The meeting centered on Prescription Drug User Fee Act (PDUFA) reauthorization negotiations and took place in early November. Representatives from the FDA’s Center for Drug Evaluation and Research (CDER), the Center for Biologics Evaluation and Research and the Office of the Chief Counsel partook on the federal side, while the biopharma industry was represented by seven BIO members, seven PhRMA members and three Consumer Healthcare Products Association attendees.
Industry participants asked the federal representatives why the plan focuses on user fees instead of harnessing efficiencies that could speed up drug development and reviews.
In response, the FDA said those efficiencies are “also of interest to the agency, but outside of scope of the PDUFA negotiations,” according to the federal document.
Biopharma leaders also asked for details about how the FDA would operationalize the fee incentives, such as criteria for lowered application fees, payment timing and the expected impact for small companies. The FDA said those aspects would be discussed in future meetings.
The meeting adjourned, closing the first week of PDUFA negotiation meetings. The federal agency said it would propose a plan for future discussions about the fee incentives proposal.
As of publication, the Department of Health and Human Services had not responded to Fierce’s request for comment regarding the proposal or any possible planned progress updates.

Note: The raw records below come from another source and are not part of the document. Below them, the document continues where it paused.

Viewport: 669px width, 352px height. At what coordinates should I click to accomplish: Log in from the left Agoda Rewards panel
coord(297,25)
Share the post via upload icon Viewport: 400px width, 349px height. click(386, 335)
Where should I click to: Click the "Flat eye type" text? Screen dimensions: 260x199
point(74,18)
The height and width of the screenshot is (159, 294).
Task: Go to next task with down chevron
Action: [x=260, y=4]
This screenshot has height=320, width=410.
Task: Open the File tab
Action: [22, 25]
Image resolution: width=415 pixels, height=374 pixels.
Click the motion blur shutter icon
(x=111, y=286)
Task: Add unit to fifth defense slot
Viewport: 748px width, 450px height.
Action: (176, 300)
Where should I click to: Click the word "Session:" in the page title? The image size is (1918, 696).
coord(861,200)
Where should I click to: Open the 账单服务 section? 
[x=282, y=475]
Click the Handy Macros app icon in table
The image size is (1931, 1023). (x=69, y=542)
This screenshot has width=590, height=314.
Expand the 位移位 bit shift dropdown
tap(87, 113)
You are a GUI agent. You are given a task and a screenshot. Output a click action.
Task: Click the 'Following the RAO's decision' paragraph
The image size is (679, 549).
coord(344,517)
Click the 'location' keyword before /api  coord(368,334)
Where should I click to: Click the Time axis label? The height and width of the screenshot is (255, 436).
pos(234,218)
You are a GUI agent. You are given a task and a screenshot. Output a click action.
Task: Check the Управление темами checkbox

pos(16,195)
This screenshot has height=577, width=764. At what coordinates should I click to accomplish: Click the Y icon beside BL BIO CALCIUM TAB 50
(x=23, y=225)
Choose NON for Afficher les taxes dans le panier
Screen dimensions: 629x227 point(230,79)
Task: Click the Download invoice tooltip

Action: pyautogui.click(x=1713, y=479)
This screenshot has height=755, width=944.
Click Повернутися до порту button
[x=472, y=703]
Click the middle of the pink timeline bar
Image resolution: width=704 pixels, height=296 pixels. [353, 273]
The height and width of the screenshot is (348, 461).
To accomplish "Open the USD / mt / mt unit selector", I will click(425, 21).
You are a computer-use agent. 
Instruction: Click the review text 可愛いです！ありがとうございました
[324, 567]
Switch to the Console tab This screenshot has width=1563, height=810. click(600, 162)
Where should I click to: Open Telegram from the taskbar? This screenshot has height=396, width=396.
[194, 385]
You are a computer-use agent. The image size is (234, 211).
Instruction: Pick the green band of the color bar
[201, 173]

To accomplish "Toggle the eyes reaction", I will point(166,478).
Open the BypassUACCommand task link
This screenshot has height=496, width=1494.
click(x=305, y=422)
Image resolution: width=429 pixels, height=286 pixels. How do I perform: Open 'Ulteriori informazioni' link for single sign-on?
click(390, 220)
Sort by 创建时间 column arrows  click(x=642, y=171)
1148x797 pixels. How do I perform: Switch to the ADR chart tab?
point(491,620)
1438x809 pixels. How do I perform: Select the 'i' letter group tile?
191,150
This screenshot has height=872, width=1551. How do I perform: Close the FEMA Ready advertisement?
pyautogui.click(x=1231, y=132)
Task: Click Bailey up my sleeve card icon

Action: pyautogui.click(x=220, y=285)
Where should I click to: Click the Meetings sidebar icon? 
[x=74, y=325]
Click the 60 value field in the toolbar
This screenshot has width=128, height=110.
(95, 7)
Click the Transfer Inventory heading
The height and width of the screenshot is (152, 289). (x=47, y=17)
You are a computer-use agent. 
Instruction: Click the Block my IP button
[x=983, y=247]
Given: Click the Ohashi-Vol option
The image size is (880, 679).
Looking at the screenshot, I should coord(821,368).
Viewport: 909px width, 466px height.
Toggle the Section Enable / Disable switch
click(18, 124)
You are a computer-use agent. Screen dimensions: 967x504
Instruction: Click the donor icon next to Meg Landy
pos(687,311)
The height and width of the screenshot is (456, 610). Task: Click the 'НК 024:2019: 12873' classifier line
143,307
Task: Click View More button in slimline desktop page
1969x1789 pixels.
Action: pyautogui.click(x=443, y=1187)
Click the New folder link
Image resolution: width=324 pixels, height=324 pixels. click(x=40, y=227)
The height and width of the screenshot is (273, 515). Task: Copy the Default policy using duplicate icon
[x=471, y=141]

The proposal becomes public right as the nation’s top drug regulator, Richard Pazdur, M.D., takes steps to retire from his freshly tapped role leading up the CDER.
Pazdur was chosen to lead Nov. 11 after the CDER's former director George Tidmarsh, M.D., Ph.D., exited the agency in early November.
After reports of Pazdur's planned retirement broke Tuesday, BIO’s president and CEO John Crowley said in a statement that the “departure raises serious concerns about the repeated turnover in key leadership occurring at the FDA.”
“We need organizational strength and stability at the agency,” Crowley added. “This constant turmoil is undermining America's leadership in biotechnology, creating unprecedented regulatory instability and unpredictability, and risks ceding this critical sector to China.”
Just last week, a federal commission report identified “clear warning signs” that the U.S. is relinquishing its innovative edge, arguing that the nation needs to “reimagine the federal science enterprise” by streamlining funding and incorporating artificial intelligence into processes.
A few days prior, hundreds of industry leaders penned a letter to FDA Commissioner Marty Makary, M.D., about the importance of having a predictable regulatory agency, citing a survey in which 82% of biopharma respondents said they were concerned about the FDA’s ability to function.
Overall, CEOs worry that added volatility in an already high-risk industry will discourage overall investment in biotech innovation or drive it to other countries, according to the letter posted by the nonprofit group No Patient Left Behind.
Meanwhile, regulatory delays and higher development costs are increasingly encouraging sponsors to consider options outside of the U.S., the survey found.
Notably, the authors of the letter expressed strong support for the Pazdur CDER appointment, which is now in flux.